Date Calculation and Auto-update
The calculation from the data in the original table model to the data displayed in the pivot
table is a complex process. It is done in PivotTableModel#calculate() method. If the original table
model has a huge number of rows, calculate() could take several minutes or even longer.
Although in most cases, pivot table is used to do static data analysis. However, we notice
many customers use it to do real-time data analysis. That is the data in the original table model
changes constantly. If every change requires the calculate() to be called to update the display, it
is certainly not acceptable. To solve this problem, we introduce a flag in PivotDataModel. If you
call PivotDataModel#setAutoUpdate(true), we will listen to the TableModelEvent fired in the
original table model and update the pivot data incrementally. The result is instead taking a few
minutes to do calculate(), it will only take a few seconds to when a row in the original table
model is added, deleted or modified. If the event is a large scale event such as
tableDataChanged or tableStructureChanged, we will still call calculate(). So if you should fire a
few small scale events, please do that instead of firing one large scale event. Saying that, you
many need to do some experiments in order to find out the best solution. For example,
calculate() takes one minute and each row updated event takes 1 second. If 900 out of 1000
rows are updated at one time, you probably should fire tableDataChanged instead of firing 900
tableRowUpdated events because 1 minute is less than 900 seconds.
Filtering
We already mentioned user can click on the filter button on the fields (except data field) to
uncheck the value from the CheckBoxList popup to do filtering. There is of course one way to
filter data. However this filtering is done after PivotDataModel processed all the data. As you
may know, if you have a huge data, PivotDataModel’s calculate() method will spend a lot of time
to read and calculate the pivot data. In the other word, the user filtering way doesn’t help to
relieve the burden on PivotDataModel at all.

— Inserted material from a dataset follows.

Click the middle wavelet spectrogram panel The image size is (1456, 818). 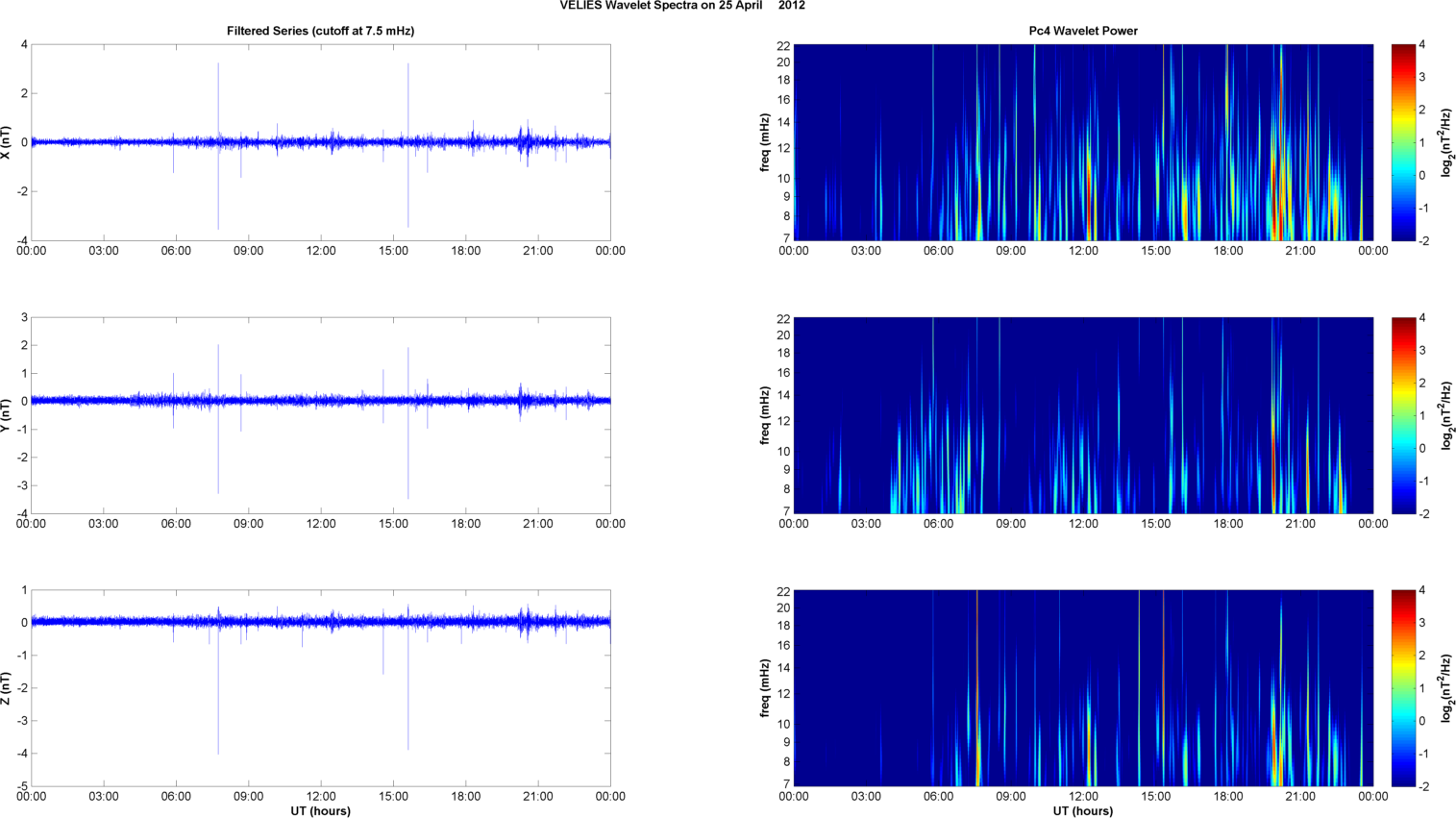pos(1082,415)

We would like to introduce a class called FilterableTableModel, a class in JIDE Grids, to
combine use with PivotDataModel. Here is how it works.

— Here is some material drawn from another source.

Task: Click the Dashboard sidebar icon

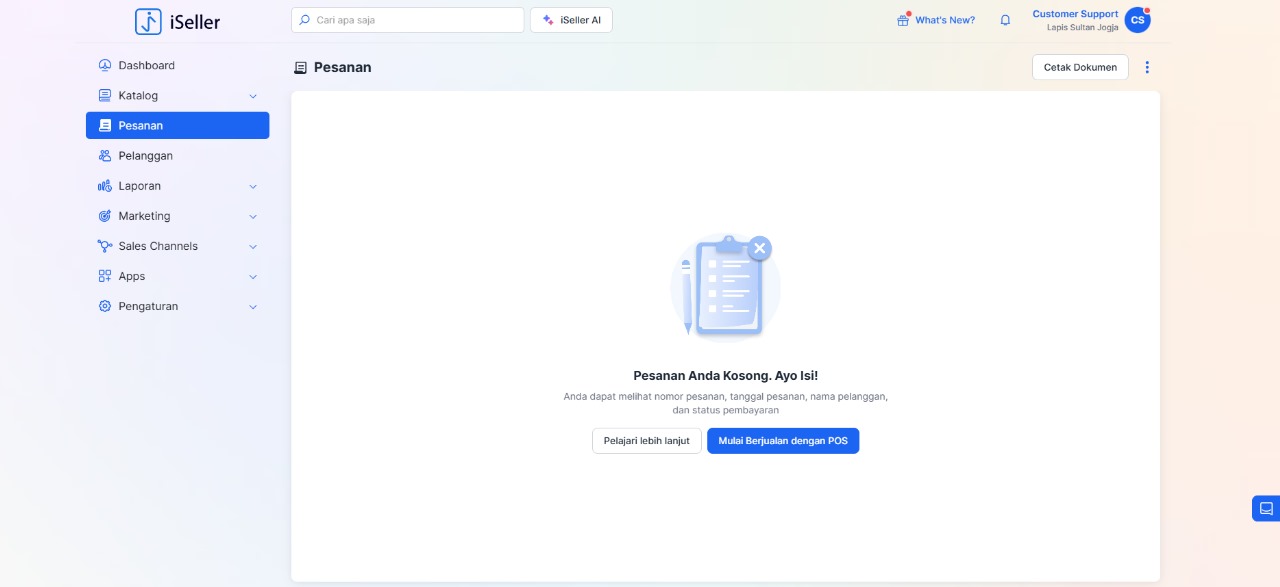Action: click(x=105, y=65)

FilterableTableModel filterModel = new FilterableTableModel(tableModel)
filterModel.addFilter(…);
filterModel.refresh();
PivotDataModel pivotModel = new PivotDataModel(filterModel);
As you can see, instead of passing the tableModel, which is huge, directly to
PivotDataModel, we piped it to FilterableTableModel first. You can add many filters to
FilterableTableModel. The refresh() method will filter away all unnecessary rows so that
PivotDataModel sees a table model which has much less rows. A typical use case is to use fitler
to filter away incomplete or obviously wrong data. People sometimes called it data cleansing.